Fruit of a doctorate under the direction of the lamented Italian Byzantinist, Professor Enrica Follieri, this new edition of the Greek translation of the second book of Pope Gregory's Dialogues is a welcome improvement on the printed versions so far available, the main ones being still that of Migne and the 1880 edition by Cozza-Luzi, limited to two manuscripts. Dr. Rigotti meticulously collates all the manuscripts of the Dialogues containing Book II (21 out of 35), generating the stemmatic hypothesis of the existence of two main families of manuscripts, alfa and beta, derived from the original translation into Greek by Pope Zacharias, itself approximately only one century later than the writing of the work itself. The earliest witnesses to the beta family are the famous uncial codex, Vaticanus gr. 1666 (A), perhaps written in Rome in A.D. 800, together with a ninth-century Patmian codex, Patm. gr. 48, perhaps from Southern Italy. One might infer from details such as preferred name-forms that the beta family carries a Southern Italian recension of the text, whilst the alpha family bears the Eastern Greek version, the earliest witnesses to which are two tenth-century Athonite codices, Kutloumousiou 51 (E) and Vatopedi 127 (I). Nevertheless, the lessons preferred by one cultural group traveled across the Mediterranean: the most recent exponent of the beta family is thus Florence, Laurent. gr. Conv. Soppr. AF 2744, copied in 1367-8 at the Constantinopolitan monastery "twn 'Odhgwn." The diagram of the stemma on page XLI does not always accurately reflect the dating of the witnesses; so care must be employed in assuming the age of the codices by resorting to the century-indicator in the left margin. Given that Dr. Rigotti even traveled to Athos to inspect firsthand all of the manuscripts there, one particularly regrets his decision to adopt the briefest possible descriptions of the codices in the introduction, as well as the absence of plates.

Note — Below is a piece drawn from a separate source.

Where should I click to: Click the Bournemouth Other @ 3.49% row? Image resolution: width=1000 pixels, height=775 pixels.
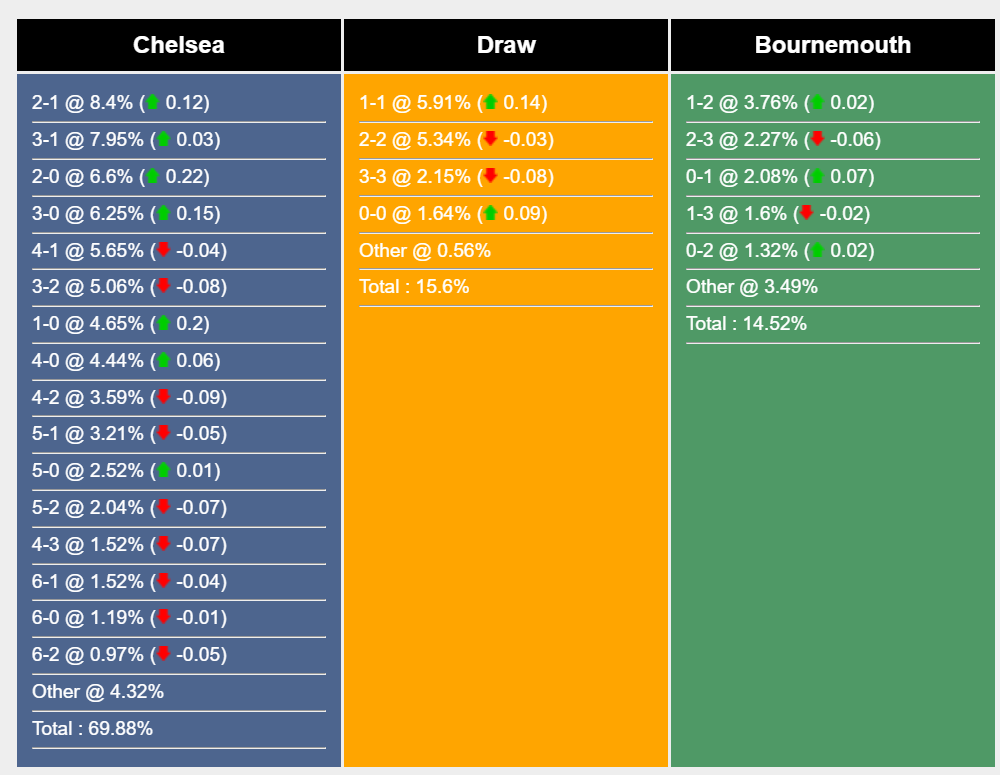point(752,286)
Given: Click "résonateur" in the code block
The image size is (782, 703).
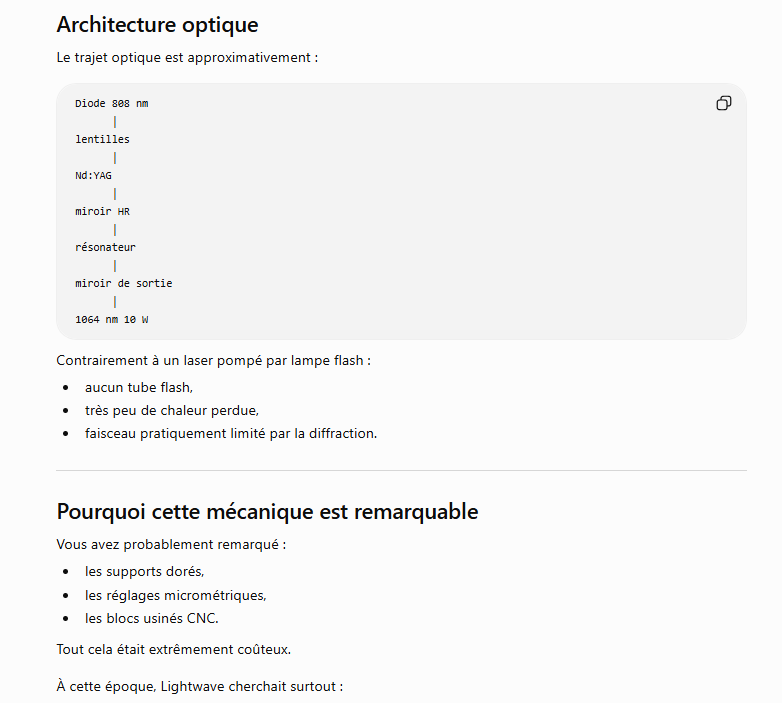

The text itself is paralleled by the Latin original as reconstructed in the recent edition by Adalbert de Vogüé, printed as "Sources chrétiennes," 260 (Paris, 1979). The rare erudition of presenting a facing Greek and Latin text without any translation or commentary notes does, in our age, raise the question of the breadth of readership that might usefully approach the book. It is, nevertheless, a blessing for those interested either in the dynamics of translation from a linguistic viewpoint, or in the subtleties of conceptual and cultural translations, to have such an important text neatly laid out in this convenient parallel-column [End Page 282] format. Rigotti's index of Latin words and their translation, which precedes an index graecitatis, will greatly assist both the linguist and the cultural historian.

The study of the parallel text promises to offer new insights into the intersection of the Latin and Greek spiritual worlds at a time when each was still keen to talk to the other. While scholars of Western monasticism argue over the attribution of the Dialogues to Gregory, it is reassuring to find the Greeks had no doubts that it was this pope's words they still cared to listen to. The other books of the Dialogues should also appear in this Italian series.